The company’s research found technology risk to be of the greatest concern for its business respondents, with 43 percent citing it as such and 47 percent identifying it as having the greatest strain on time and resources. Technology risk refers to cyber attacks, data loss, systems failures and similar issues that have the potential to significantly interrupt operations or compromise sensitive information.
In second place is supply chain, finance and logistics risk, with 31 percent of respondents listing it as both a top concern and as having a significant financial impact. Companies expanding into new markets must keep in mind that the economic benefits of doing so are kept in check by the increased potential of something going wrong in the growing supply chain. The focus of risk management in this area has gradually shifted from natural disasters to the ethical and trading standards of companies along the chain, especially regarding their impact on a larger corporate reputation.
27 percent of respondents cited regulations and compliance as the third largest risk category and 29 percent as the third greatest strain on time and resources. Again, expanding into new markets is the main cause here as companies invariably have trouble keeping track of regulatory requirements, which can differ considerably depending on the market and/or jurisdiction. Multinational corporations must take a more direct and focused approach to managing risk of noncompliance across the entirety of their operations.
“Our survey results show that European businesses are now facing a landscape of new, complex, risks that change at an astonishing rate, defying previous categorizations,” commented Andrew Kendrick, President of ACE European Group. “In this new environment, piecemeal responses will not succeed. Effective action will require board-level commitment, an integrated approach, and the development of a clearly understood risk management culture across organizations. These imperatives are not new, but their urgency is increasing.”
Beyond the three aforementioned risk categories, respondents gave almost as much importance to people risk, which refers to unforeseen events in employees’ personal lives, differing abilities and talent among people, illegal or anti-company activities, etc., and geopolitical risk, which includes regime changes, asset confiscation, trade credit risk, currency restrictions, protectionism and other events far out of the company’s control. Other risks that pose a problem but are of lesser priority include a company’s reputation, management liability, environmental liability, natural catastrophe and political violence.

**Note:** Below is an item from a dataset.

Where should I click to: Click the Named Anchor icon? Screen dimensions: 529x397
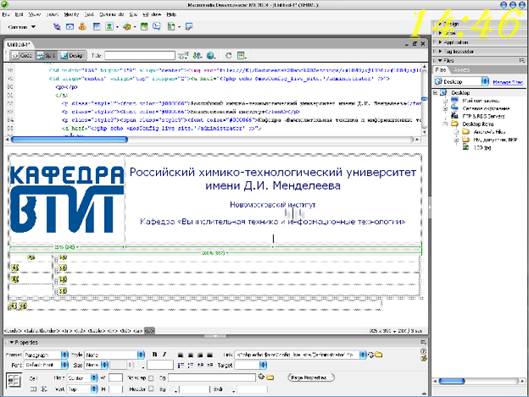83,27
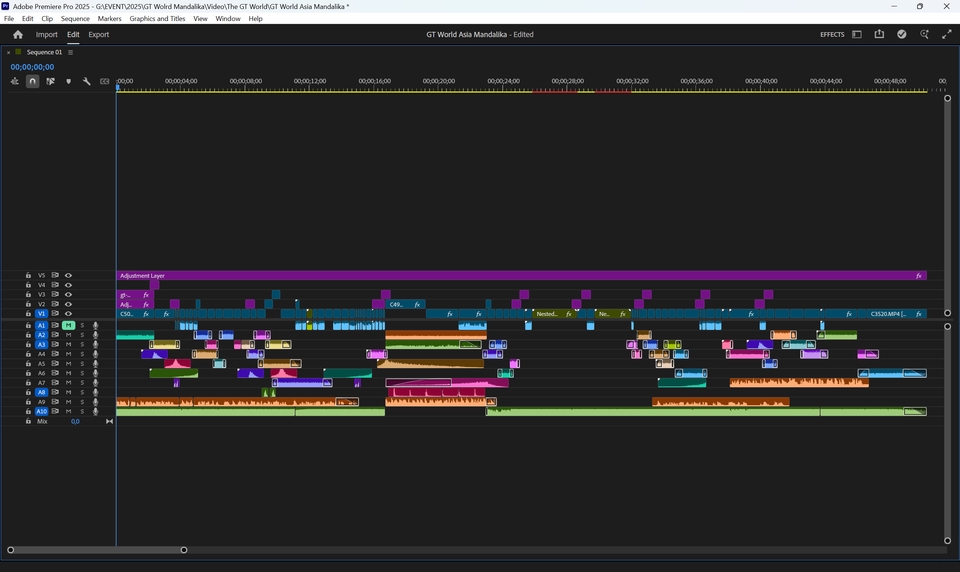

For insurance companies, these risks are an opportunity to expand offerings and attain more business. Approximately 80 percent of respondents cited insurance as an integral part of their risk management strategy, with an emphasis on technology risk, supply chain, finance and logistics risk and people risk. ACE Group’s research highlights the need for insurance companies to improve their products in these areas and enable continued development of successful risk management strategies.